High school requirements have changed. Students must earn more credits in different classes, including math and science, than they did 15 years ago. The tests used to measure student learning have changed; passing some of those tests are now requirements for graduation – another change from 15 years ago.

Also changed are the graduation rates. Since the graduation rates first inched above 90 percent for the class of 2015, the district has incrementally moved closer to its vision of a 100 percent graduation rate.

Superintendent Gary Cohn credits the partnership efforts of staff, parents and community for “doing what it takes” to meet the academic and social needs of each student in the district. “The result is more students crossing the graduation stage career and college ready.”

Changes in the works include plans Cohn says will “even more deeply enrich each high school student’s college and career readiness.”

Cohn explained that during the November 21 school board meeting the board will consider whether to ask residents to approve a construction bond in 2018. “The bond proposal the board is discussing would renovate high school facilities to add a specialty STEM program at each high school for vocational career pathways.”

The bond projects, as explained by Cohn, would include transforming the entire Everett High vocational building into a center focused upon health and medical careers.
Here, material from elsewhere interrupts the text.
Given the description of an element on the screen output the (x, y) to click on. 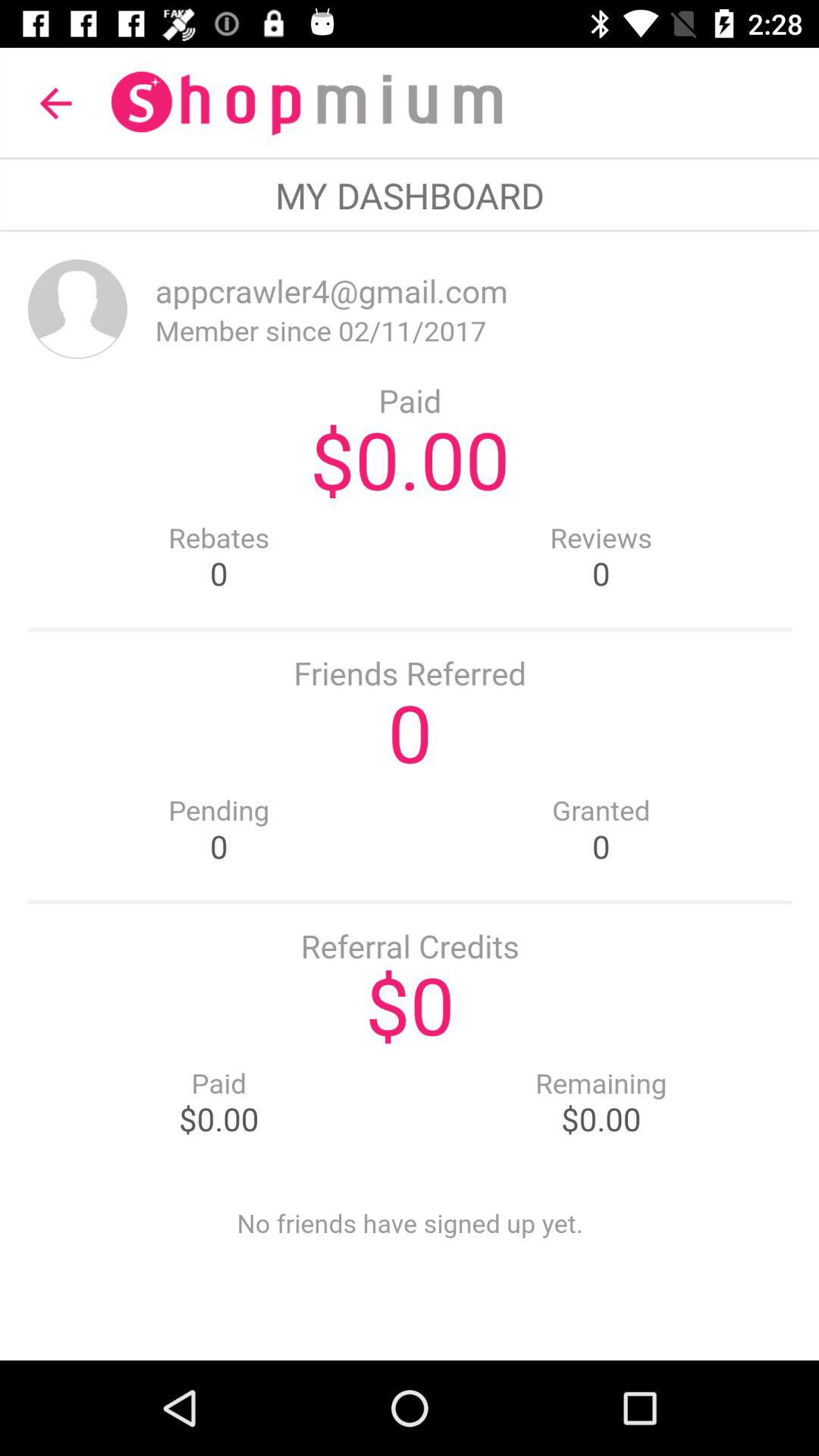
account summary dashboard (409, 795)
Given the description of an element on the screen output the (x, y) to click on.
Cascade High’s science building would be modernized into an aerospace and advanced manufacturing learning complex. Jackson High would include learning facilities for communications and information technology. The district’s fourth traditional high school (construction of which is one of the bond projects) is designed with learning labs focused on energy and sustainability.

As Cohn explained, “Our region’s job growth will outpace the nation, according to the Washington Round Table. Today, businesses in our region are hiring workers from outside of our neighborhoods. Working with local businesses, we have designed ways our high schools can incorporate science, technology, engineering and math into career pathways so students can choose to live and work right here.

“At their next meeting on November 21, the board will decide whether to ask voters to approve a bond making these STEM/vocational career pathways possible.”